“Leaders have to recognize what everyone is saying and also be the catalyst that will call out not what makes people happy but what needs to be done to move forward." - Dr. Speciosa Wandira-Kazibwe, Former Vice President of Uganda I recently wrote about a leadership lesson that came out of some comments by Dr. Speciosa Wandira-Kazibwe at a leadership meeting during The Hunger Project’s Annual Fall Event Board of Directors meeting. This week I am writing about another lesson from Dr. Wandira. During some “casual remarks,” she made the statement at the top of this post. Far from inconsequential, it seems to me that she zeroed in on an essential distinction of leadership at any level.
Dr. Wandira first addressed the importance of gathering input from all constituencies and points-of-view rather than just those that agree with you or seem to be in support of an outcome you favor. She next pointed to the fact that you must be willing to act knowing that some or many may be unhappy with your choices. She did not say ignore them and she didn’t say just proceed with your original agenda.
If you focus on each element of her seemingly simple statement, you will be able to lead powerfully. By powerfully, I am referring to one of my favorite quotes from Warren Bennis, “Leadership is the wise use of power. Power is the ability to translate intention into reality and sustain it.”
At the core of her comment is the idea that you must call out what needs to be done to move forward. Implicit in that statement is the importance of “to move forward.” I have too often seen leaders push their own agenda without listening to input from the team, about what resources will be required to deliver the desired outcomes, and what time frame will be involved. When deadlines aren’t met or the project fails, the witch hunt begins.
If you recognize what people are saying, they will felt heard. It is not necessary for you as the leader to agree with everyone all the time. You don’t even have to make the team happy about your decision. It goes with the territory that you have to say no or choose alternatives regularly. The key is a quote from David Oxley, “Being listened to is so close to being loved that most people cannot tell the difference.”
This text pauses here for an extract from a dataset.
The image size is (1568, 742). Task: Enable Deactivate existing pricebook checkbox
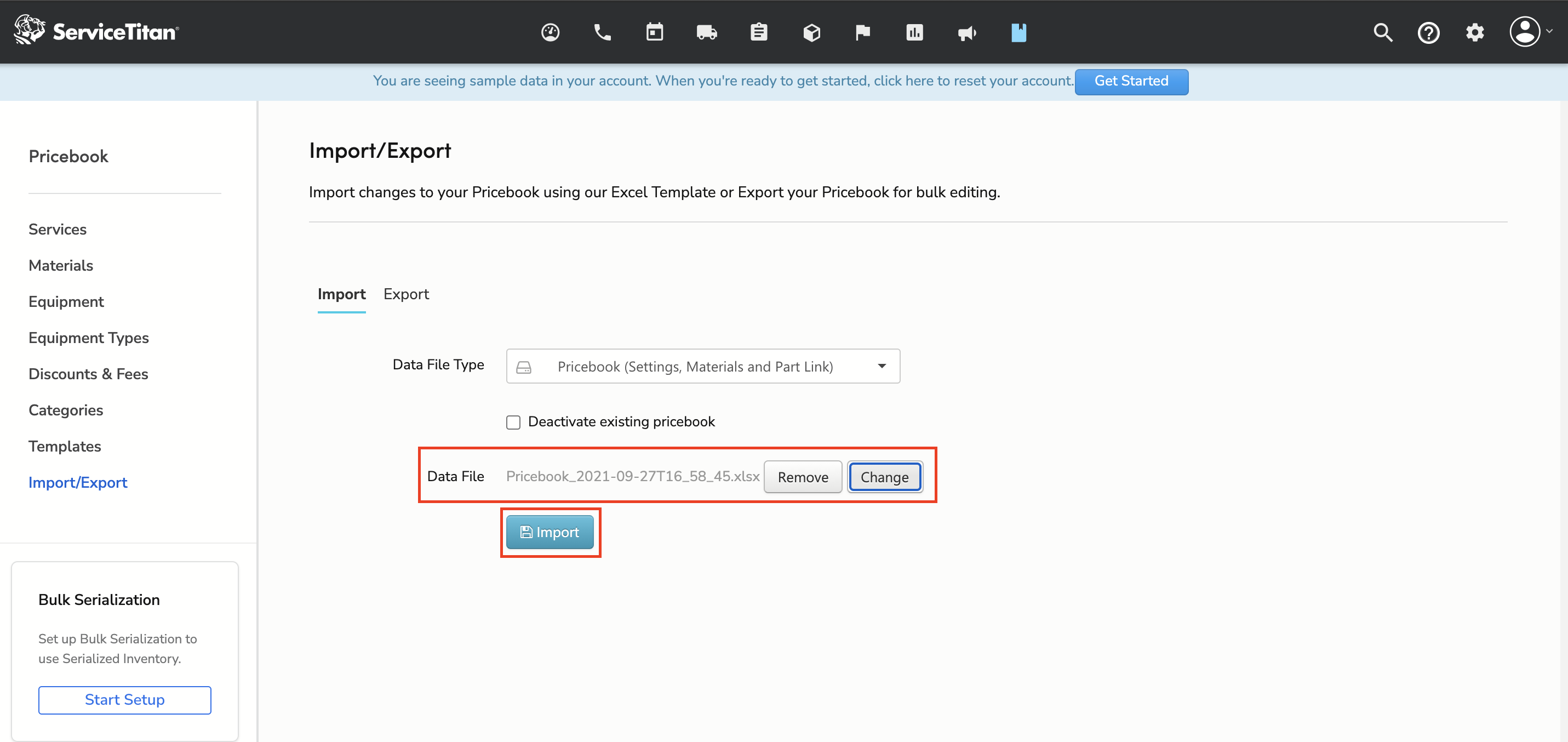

If you give great credence to their input regarding the specifics of the work that will be required to achieve your goal, the resources that will be required, and the time that it will take, you will be respected, which is critical. With that analysis as your place to stand and the respect you have shown to the individuals involved, you will be able to mobilize them to move forward. You will be the catalyst.
If you remember your chemistry class, being a catalyst means that you will not be changed or consumed in the process. I prefer to say that you will not be worn out and you may, in fact, be changed and grow your leadership in a very inspiring way.